DATA »
········

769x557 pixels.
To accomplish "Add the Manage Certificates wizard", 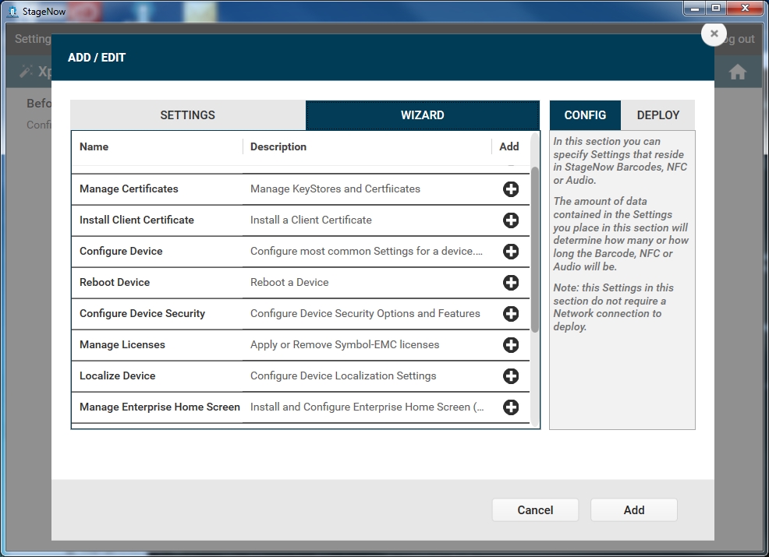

········

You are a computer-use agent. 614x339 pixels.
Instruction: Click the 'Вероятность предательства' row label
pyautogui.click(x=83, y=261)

········

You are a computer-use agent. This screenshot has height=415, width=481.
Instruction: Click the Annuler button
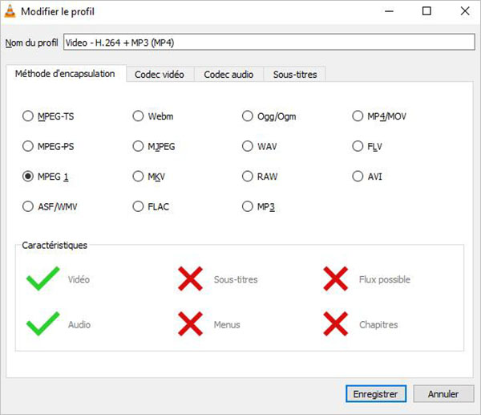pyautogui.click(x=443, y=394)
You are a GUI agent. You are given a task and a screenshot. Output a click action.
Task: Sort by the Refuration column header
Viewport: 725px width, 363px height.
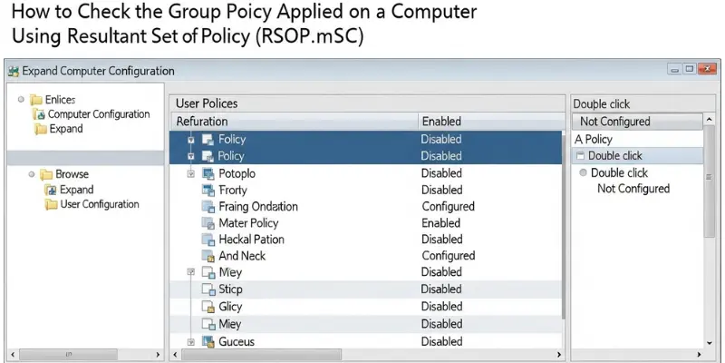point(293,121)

········

INSTRUCTIONS FOR THE TASK » Your answer must be the lines above from the one holding "769x557 pixels." up to and including the one holding "the Manage Certificates", exact and with no pictures.

YOUR RESPONSE »
769x557 pixels.
To accomplish "Add the Manage Certificates wizard", 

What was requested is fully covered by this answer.